Cheers to a successful year ahead!
Lucy Wohltman, Zillow Group
Is your digital strategy ready for 2021?
2020 threw many surprises our way, but builders who had done the work to blend their digital and physical worlds – the marketing tip I offered last year – were better poised to ride out the uncertainties of the housing market. We’re seeing virtual touring becoming less of a supplementary marketing tool and more of a requirement for home buyers. From the Zillow New Construction 2020 Consumer Housing Trends Report, we found that nearly 3 out of 4 NC buyers (71%) agree that 3D tours would help them get a better feel for the space than static photos — a 10-point increase over 2019. And 60% wish more listings included 3D tours, compared to the 51% who expressed that sentiment a year ago. If you haven’t perfected your digital strategy in 2020, what are you waiting for?”
Kevin Weitzel, Outhouse
Online Home Buyer Expectations – Don’t Get Left Behind
Want to hear something that’s going to keep you up at night? How do you imagine Amazon’s online experience will be if/when they start building homes? Let’s face it. One reason Amazon is killing your local retail brick-and-mortar businesses and specialty stores isn’t because they sell something better. They sell the exact same things. It’s because buyers’ expectations of how to research and purchase have changed. The reality is, the same is now true about how buyers research and purchase their next home.

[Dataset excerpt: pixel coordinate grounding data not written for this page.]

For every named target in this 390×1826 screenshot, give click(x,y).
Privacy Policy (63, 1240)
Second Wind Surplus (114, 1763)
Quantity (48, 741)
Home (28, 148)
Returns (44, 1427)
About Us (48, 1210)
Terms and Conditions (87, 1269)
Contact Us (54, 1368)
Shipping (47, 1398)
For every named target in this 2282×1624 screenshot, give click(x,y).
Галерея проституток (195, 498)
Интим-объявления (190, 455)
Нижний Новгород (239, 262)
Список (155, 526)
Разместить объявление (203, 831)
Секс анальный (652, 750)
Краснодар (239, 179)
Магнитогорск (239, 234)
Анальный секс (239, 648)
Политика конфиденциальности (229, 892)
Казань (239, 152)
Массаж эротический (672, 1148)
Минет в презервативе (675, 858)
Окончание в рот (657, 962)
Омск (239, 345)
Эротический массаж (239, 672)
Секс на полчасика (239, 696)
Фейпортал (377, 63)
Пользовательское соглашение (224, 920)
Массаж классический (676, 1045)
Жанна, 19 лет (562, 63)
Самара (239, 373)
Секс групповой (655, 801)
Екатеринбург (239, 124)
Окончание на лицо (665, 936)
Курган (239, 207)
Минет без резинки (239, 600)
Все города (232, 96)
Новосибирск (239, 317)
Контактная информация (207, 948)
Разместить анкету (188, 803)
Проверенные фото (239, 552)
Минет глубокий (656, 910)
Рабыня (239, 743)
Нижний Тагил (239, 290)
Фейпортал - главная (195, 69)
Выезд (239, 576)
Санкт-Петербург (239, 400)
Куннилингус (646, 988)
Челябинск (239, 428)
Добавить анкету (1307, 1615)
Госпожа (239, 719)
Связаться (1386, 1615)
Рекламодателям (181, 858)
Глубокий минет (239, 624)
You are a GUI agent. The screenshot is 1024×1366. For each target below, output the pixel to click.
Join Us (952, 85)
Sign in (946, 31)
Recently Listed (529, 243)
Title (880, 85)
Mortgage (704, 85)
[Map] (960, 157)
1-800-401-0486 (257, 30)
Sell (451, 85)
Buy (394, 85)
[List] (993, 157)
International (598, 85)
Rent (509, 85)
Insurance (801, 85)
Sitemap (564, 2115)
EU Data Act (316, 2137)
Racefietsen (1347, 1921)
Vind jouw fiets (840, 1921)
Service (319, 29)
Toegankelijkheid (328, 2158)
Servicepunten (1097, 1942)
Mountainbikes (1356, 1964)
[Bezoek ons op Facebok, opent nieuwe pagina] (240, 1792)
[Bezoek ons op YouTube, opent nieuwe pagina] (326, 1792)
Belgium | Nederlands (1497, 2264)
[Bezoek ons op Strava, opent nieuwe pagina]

With the expectations of today’s tech-savvy buyers, if a builder’s website doesn’t engage them with interactive tools and stunningly realistic visuals, they quickly move on to the next builder website that will. Successful builders are selling more homes because their websites have interactive floor plans with live pricing, adaptive site plans showing real-time availability and premiums, realistic renderings with color/material visualizers, virtual tours allowing buyers to walk through homes from anywhere in the world on any device, and so much more. Buyers don’t just want these technologies; they expect them.
Jon Sherman, VC Productions
Foster Brand Affinity with a VLOG
Repeat advertisements might get your audience to remember your brand, but it won’t necessarily make them care about your brand. A VLOG is a powerful tool that can help you connect with your audience on a personal level and go beyond brand recognition to start fostering brand affinity.
First, get the right gear. With a minimal investment, you can level up your audio and video quality at home and set yourself up to create ongoing content, consistently.
Second, identify an area of interest for your niche target audience. Imagine your sales team providing valuable tips on the home buying process and the value of “new” construction. Imagine how that will impact not only lead generation but the nurturing and conversion of those leads.
Third, create a simple process to regularly generate content. Keep the videos simple, short, and informative. Market them on your website, blog, and social media. Your internal marketing team or a third-party media firm can help with the creative and post-production to keep things moving along.
A VLOG is a great, low-cost strategy to show off your expertise and provide valuable content to your audience. Most importantly, great content is a great way to foster a meaningful connection with your audience and get them to not just recognize your brand but to care about it.
Bassam Salem, AtlasRTX
Embrace Technology, Don’t Fear It
I’m a technologist. I’ve never feared technology. I’ve always loved leveraging it to make work more efficient, and to minimize friction from the customer experience. My message for my home building friends in 2021 is not to fear progress but to harness it instead.
Over the past 15 years a lot has changed. In 2005, only progressive builders had adopted a sophisticated website as a storefront—by 2015 none could imagine doing business without a dynamic, engaging website. In 2020, only progressive builders allowed buyers to engage in automated, chatbot-powered live chat 24x7x365 – and traditional consultants told them it wasn’t relevant to home building. In the next decade, online sales professionals will learn to absolutely depend on “chatbot virtual assistants” who’ll take care of a lot of manual, time-consuming tasks for them!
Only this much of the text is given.